My mom comes during the day and we're going to start experimenting with her coming at different times leaving Rollie uncrated. We'll start with just a little while and then gradually extend it to see how he does.

How old were your pups when you started this? How'd it go? Anything surprising happen? Am I crazy?


----------



## krandall (Jun 11, 2009)

jessegirl said:


> Hi All,
> 
> I may be crazy, but we' just started experimenting with leaving Rollie out of his crate while we're gone (or showering, etc). So far we've tried this for about 30-45 minutes at a time about 3 or 4 times. My mom has also had Rollie at her house for a couple of hours with her dog. And so far, no problems. Most of the time if we're not entertaining him he's napping or watching the neighbors out the window.
> 
> ...


The only thing surprising that happened when we left Kodi loose was that we'd come home to find him tucked inside his crate (attached to his ex-pen) ANYWAY. Since he obviously felt more secure there, we just went with it, and he always goes in the pen with a cookie when we leave the house. But if Rollie is comfortable loose, and behaving himself, why not?:biggrin1:


----------



## Suzi (Oct 27, 2010)

How old is Rollie? I don't let mine have full run while I'm away. I leave them in a gated area with some piddle pads. And even after over a year of training mine sometimes will still miss the pad and hit the rug. so I'm either a really bad trainer or they are just not getting it. Most of the time they are only left alone for about 4 hours. once it was 8 hours and one of them piddled on my bed.
I think it sounds like you have a good plan to give Rollie a bit more freedom.


----------



## TilliesMom (Sep 30, 2010)

eeeeeiiiiiaaaaaaa.... I have been thinking about the same thing Jessica!!
Tillie has always been crated (with a Kong) while I am gone during the day and she sleeps in her crate at night. I was brave a few weeks ago and threw her kong in her crate, didn't close the gate and left. for 3 hrs. LOL ( I FORGOT that she wasn't crated! ha ha) thankfully she happily (and VERY proudly) greeted us at the door SMILING. 
She has been reliably potty trained since she was 5 months old. My worry is her somehow getting into something and getting hurt or something. I haven't had her loose since then while I am gone... Because of my nervousness and paranoya rather than her getting into trouble. I am SUCH a worry wort!!

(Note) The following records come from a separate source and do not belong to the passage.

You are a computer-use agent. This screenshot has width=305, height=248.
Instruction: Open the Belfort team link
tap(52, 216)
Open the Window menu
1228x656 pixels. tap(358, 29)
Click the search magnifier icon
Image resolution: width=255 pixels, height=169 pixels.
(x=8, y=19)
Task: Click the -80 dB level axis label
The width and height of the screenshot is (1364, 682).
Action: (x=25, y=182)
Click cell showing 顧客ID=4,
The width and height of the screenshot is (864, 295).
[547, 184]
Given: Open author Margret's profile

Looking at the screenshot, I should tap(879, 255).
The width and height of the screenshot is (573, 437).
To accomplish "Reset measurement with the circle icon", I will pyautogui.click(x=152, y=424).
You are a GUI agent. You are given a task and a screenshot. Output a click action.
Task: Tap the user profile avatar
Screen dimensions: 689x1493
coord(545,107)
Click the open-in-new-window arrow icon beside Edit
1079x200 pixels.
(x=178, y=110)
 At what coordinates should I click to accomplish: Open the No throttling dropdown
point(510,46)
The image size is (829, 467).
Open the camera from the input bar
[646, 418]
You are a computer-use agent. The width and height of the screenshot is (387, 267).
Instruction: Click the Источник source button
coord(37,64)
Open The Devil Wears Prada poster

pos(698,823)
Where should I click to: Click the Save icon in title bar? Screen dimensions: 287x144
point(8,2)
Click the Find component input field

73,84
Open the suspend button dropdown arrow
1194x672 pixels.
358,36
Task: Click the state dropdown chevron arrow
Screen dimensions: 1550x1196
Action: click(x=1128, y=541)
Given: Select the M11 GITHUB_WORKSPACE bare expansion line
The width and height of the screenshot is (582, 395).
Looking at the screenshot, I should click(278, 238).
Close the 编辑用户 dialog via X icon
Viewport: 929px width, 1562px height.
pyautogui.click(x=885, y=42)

Not sure what direction we are going with this. I think since she is safe and doesn't mind the crate in any way, we'll probably keep using it while we are gone. well, most of the time. LOL


----------



## krandall (Jun 11, 2009)

TilliesMom said:


> My worry is her somehow getting into something and getting hurt or something.


That's my concern also. I know the chances are small, but since he's happiest in his pen anyway, and we have the room for it, I see no reason not to continue!


----------



## Jplatthy (Jan 16, 2011)

Sissy and Smokey were a little over a year when we started experimenting with leaving them loose in the house because they love sleeping on the back of the couch and/or recliner. We never had any problems with them. Then along came Misty and their freedom was gone. My bf decided one day to leave them all out while he ran an errand (maybe 30 minutes) and Misty chewed everything she could get her little teeth on......luckily no damage to her...we always kept the other two in a room with baby gates and their crate and toys in the room with them and had no problems....when Misty came along she started chewing the door frames and base boards so we had to get a gate that goes all the way around the room so she has no access to wood....the bf thinks she is part beaver lol...anyways my point I guess is once they are potty trained the only way to find out is to try it but I would only do it for very very short periods of time at first.....good luck!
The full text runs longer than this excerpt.